4. Differentiate between a Contract of Bailment and a Contract of
Pledge. Explain why Pledge is a Special kind of a bailment.
Difference between:
A pledge is a special type of bailment where goods are delivered by the bailor (called the
pawnor) to the bailee (called the pawnee) as security for the repayment of a debt or the
fulfillment of a promise. Unlike regular bailment, in a pledge, the goods are transferred to secure
an obligation, and the pawnee has a right to sell the goods if the pawnor defaults. Legal
provisions governing pledge are found in Sections 172-176 of the Indian Contract Act, 1872,
emphasizing its unique purpose of securing debts or promises, distinguishing it from ordinary
bailment.
5. Explain the concept of Pledge by Non-owners. Under what circumstances such a pledge can
be a valid pledge? Explain with relevant legal provisions.
Pledge by Non- Owners
1.Pledge by mercantile agent [Section 178]: Where a mercantile agent is,with the consent of the owner, in
possession of goods or the documents of title to goods, any pledge made by him, when acting in the
ordinary course of business of a mercantile agent, shall be as valid as if he were expressly authorised by
the owner of the goods to make the same; provided that the pawnee acts in good faith and has not at the
time of the pledge notice that the Pawnor has no authority to pledge.

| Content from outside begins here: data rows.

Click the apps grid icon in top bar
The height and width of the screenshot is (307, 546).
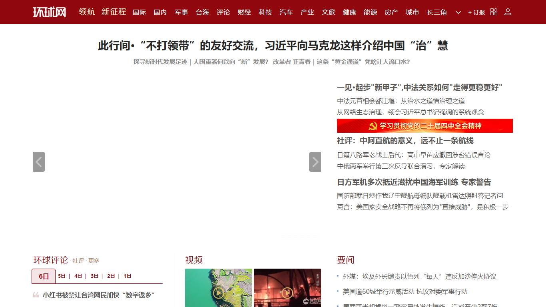coord(493,12)
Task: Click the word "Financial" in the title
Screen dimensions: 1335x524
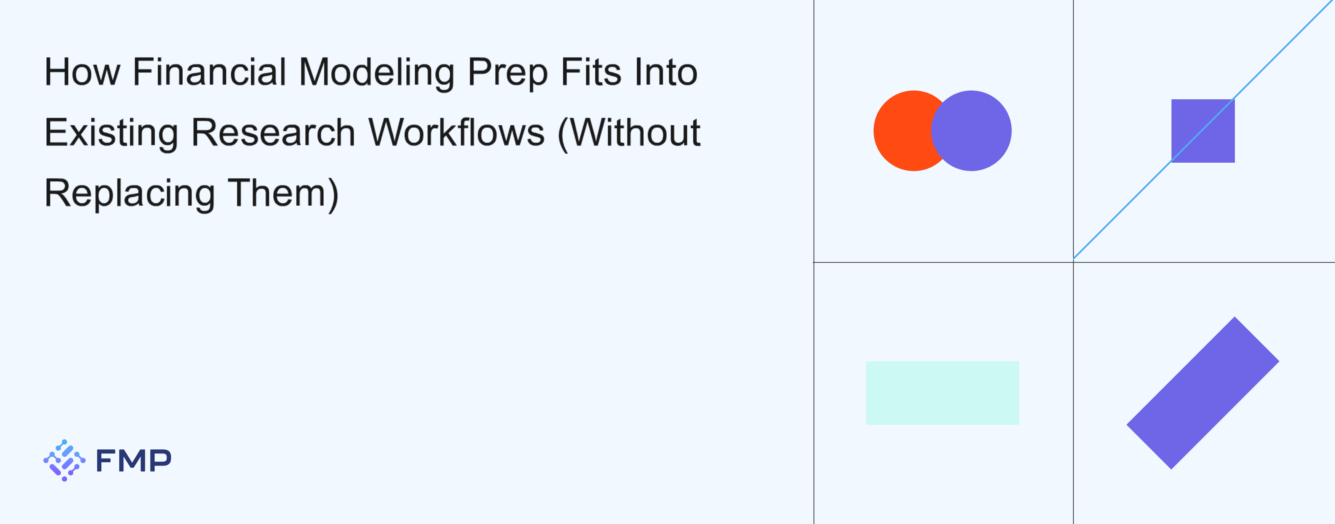Action: click(209, 72)
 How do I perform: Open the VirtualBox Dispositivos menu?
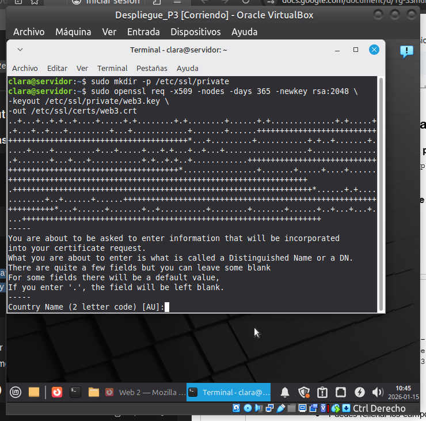195,32
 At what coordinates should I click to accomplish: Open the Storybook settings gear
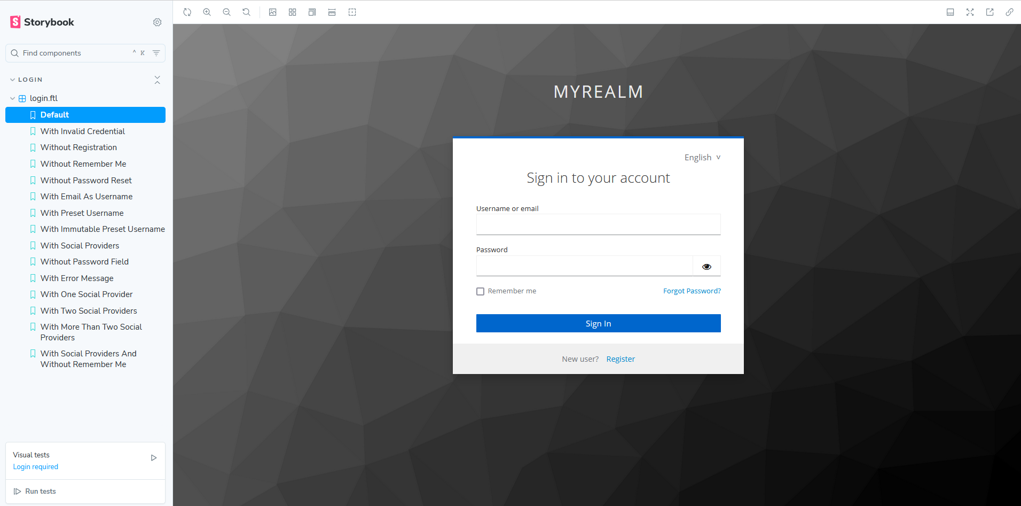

 The necessary conditions of validity under the section 178 are as follows: (i) The person pledging the
goods must be a mercantile agent, (ii) Mercantile agent must be in possession either of the goods or the
documents of title to goods, (iii) Such possession must be with the consent of the owner. If possession has
been obtained dishonestly or by a trick, a valid pledge cannot be effected (iv) Pledge must have been
made by the mercantile agent, when acting in the ordinary course of business of a mercantile agent, (v)
The pledgee must act in good faith; (vi) The pledgee should have no notice of the pledger's defect of title.
If the pledgee knows that the pledger has a defective title, the pledge
will not be valid.
2. Pledge by person in possession under voidable contract [Section 178A]: When the pawnor has obtained
possession of the goods pledged by him under a contract voidable under section 19 or section 19A, but the
contract has not been rescinded at the time of the pledge, the pawnee acquires a good title to the goods,
provided he acts in good faith and without notice of the pawnor’s defect of title.
3. Pledge where pawnor has only a limited interest [Section 179]: Where a person pledges goods in which
he has only a limited interest, the pledge is valid to the extent of that interest.